Clarifications for HW 1
Post date: Oct 11, 2013 8:37:53 AM
If you have trouble picturing what the first exercises are about, try coding them first for a simple example, e.g.:
let f(X) = 2x1 + 3x2^2
then the function form exercise 1 should compute the gradient of f at a given point:
grad(f, [1, 2]) = [2, 12]
by approximating df/dx1 = (f([x1+eps, x2]) - f([x1 - eps, x2]))/(2eps) = ...
note that the formula has to be applied separately for all elements of the input vector X (in other words you have to compute in a loop the partial derivatives).
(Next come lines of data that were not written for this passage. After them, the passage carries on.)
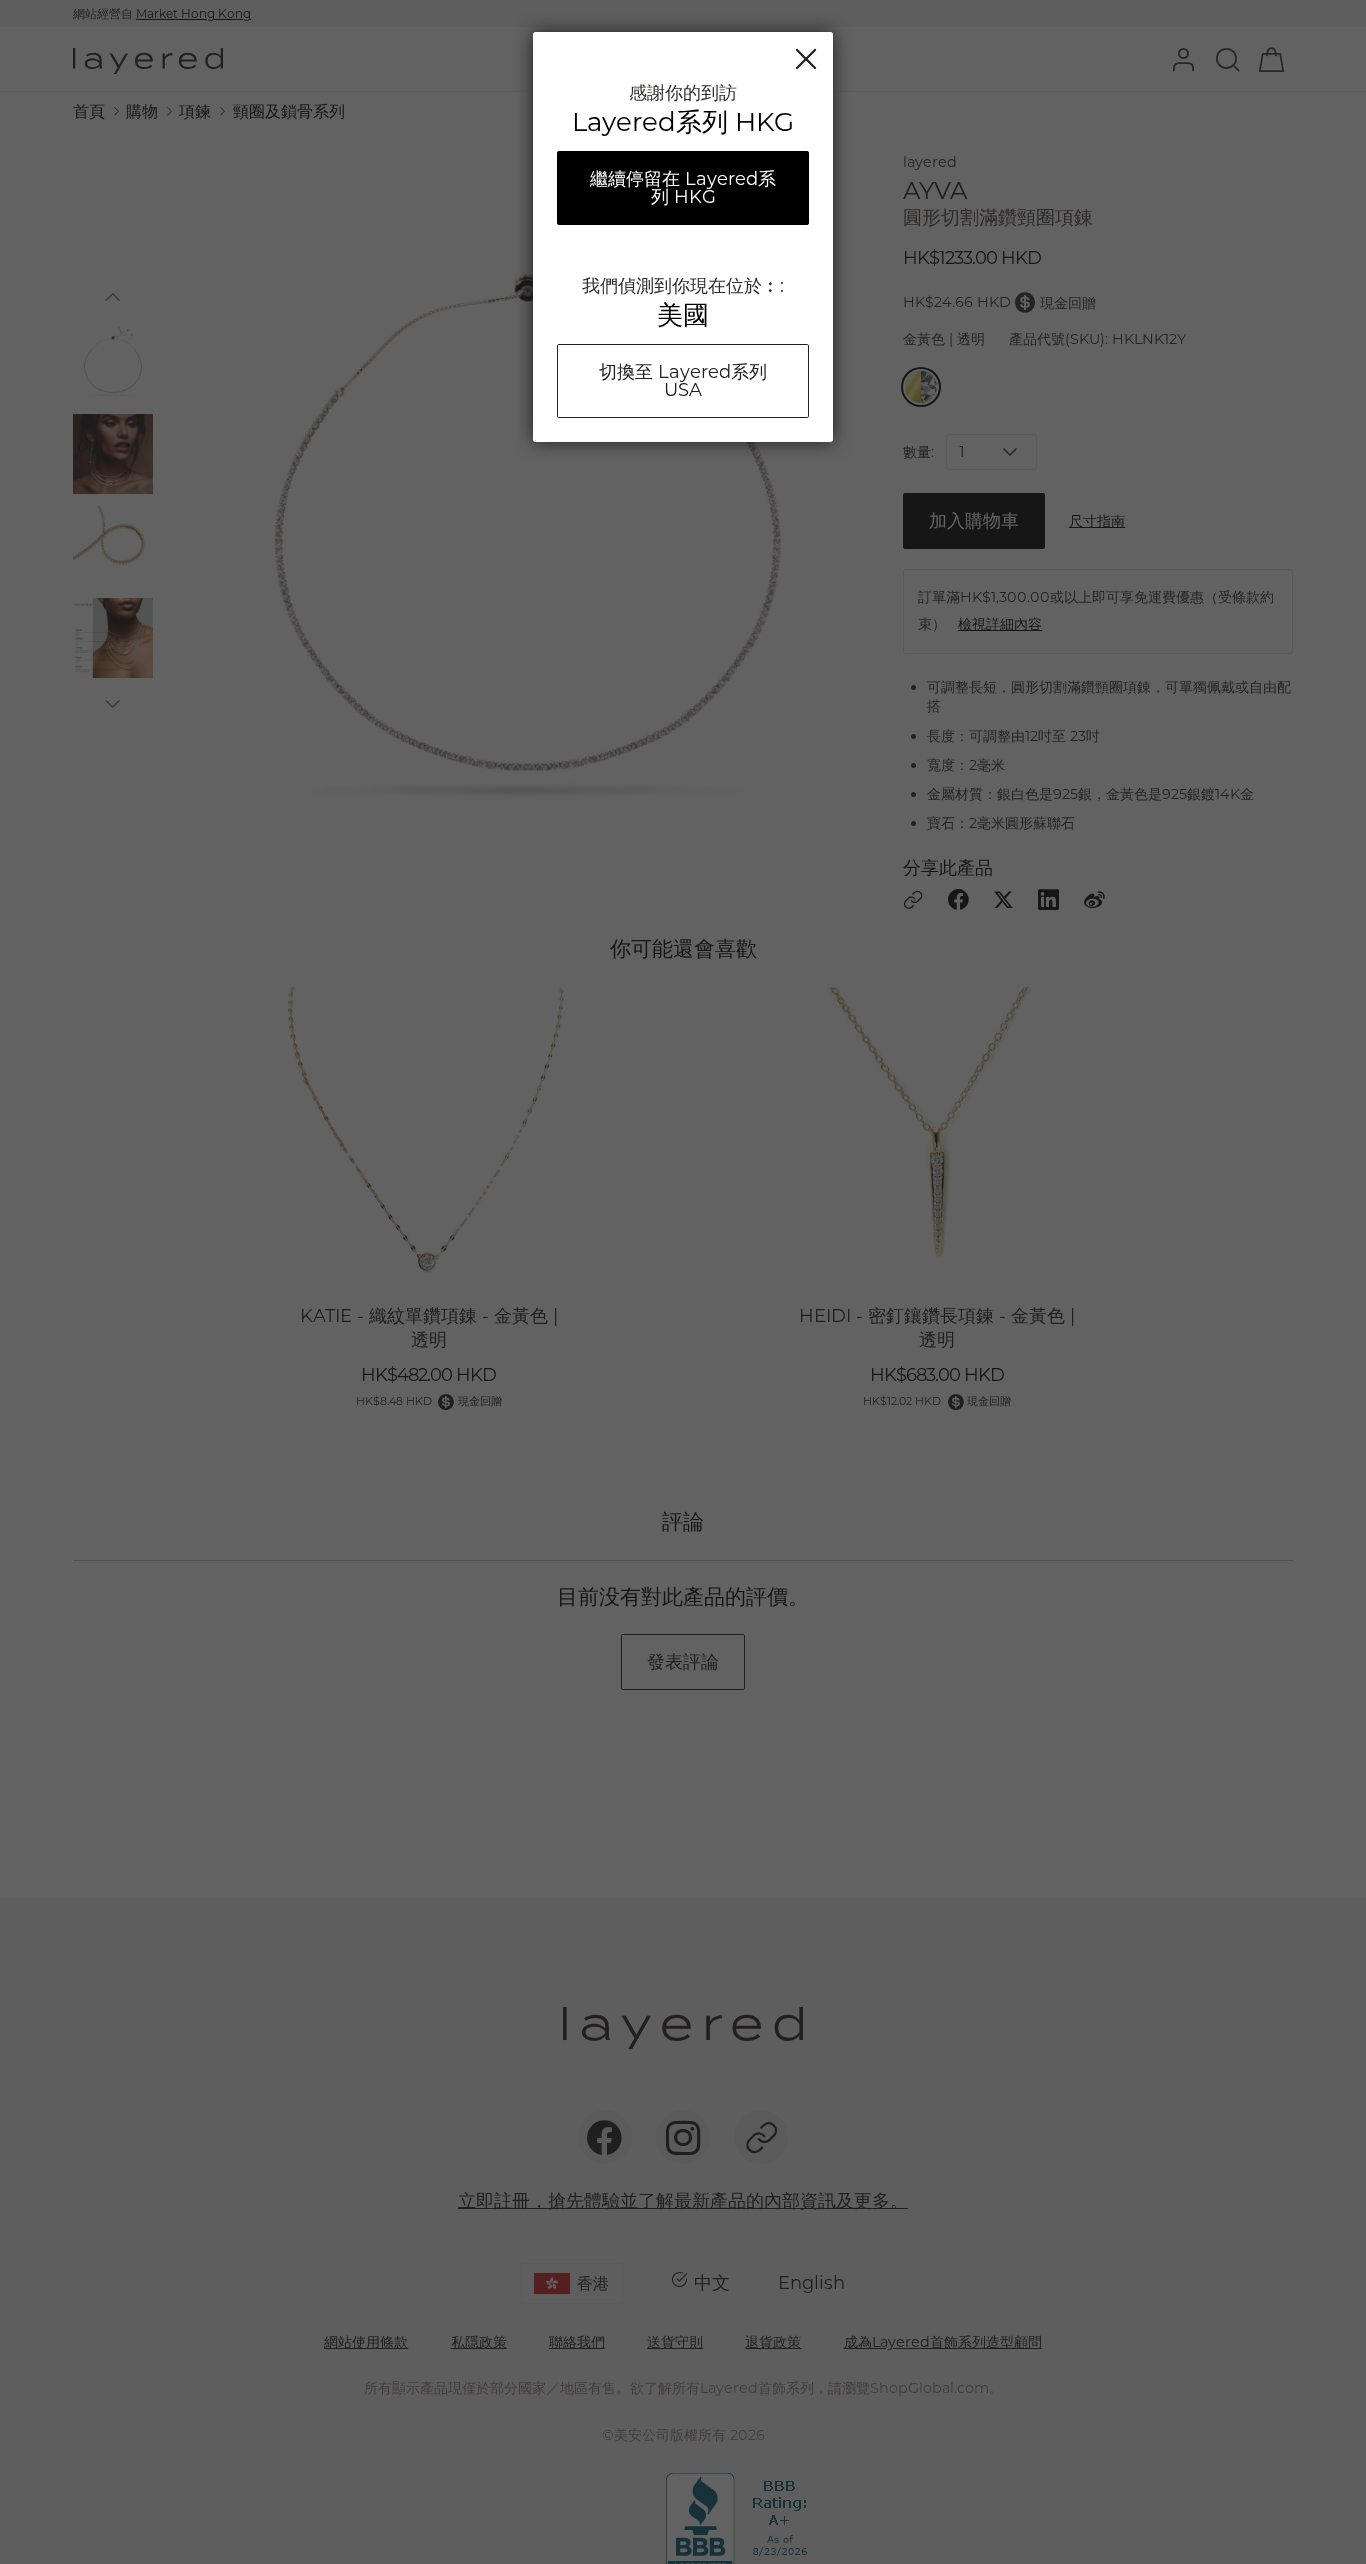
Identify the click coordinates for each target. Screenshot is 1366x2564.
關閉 (806, 59)
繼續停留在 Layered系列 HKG (683, 188)
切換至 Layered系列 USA (683, 381)
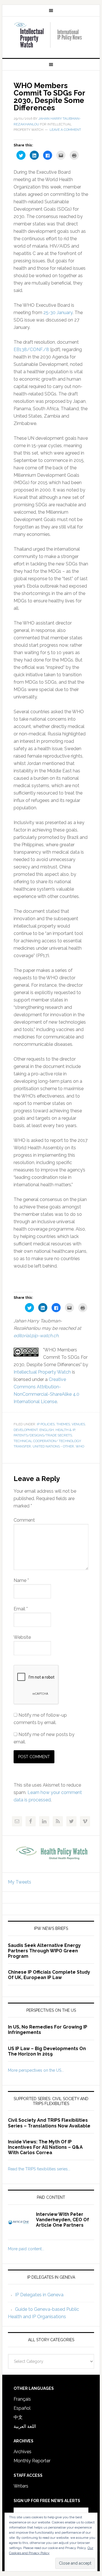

The function from the second exercise should check whether your gradients are good. Continuing the example you decide to minimize f and provide its gradient:
fg(X) = f(X), gradf(X) = 2x1 + 3x2^2, [2, 6x2]
note that here the function returns a tuple: the value and gradient at a certain point.
Now the goal is to verify that the formula for the gradient results in approximately the same thing as the numerical approximation.
Finally, batch gradient descent is just this algorithm:
1. set theta = theta0 //can set theta=[0,0,..,0] in this example
2. while not converged:
3. theta = theta - alpha*grad(f,theta)
You will have to find an alpha that works (something small, like 10^-4, 10^-7) and find when to stop, possibilities include:
- the value doesn't change too much
- number of iterations exceeded
- the gradient is close to 0
It usually helps to plot how the value of the function to be minimized is changing over the iterations.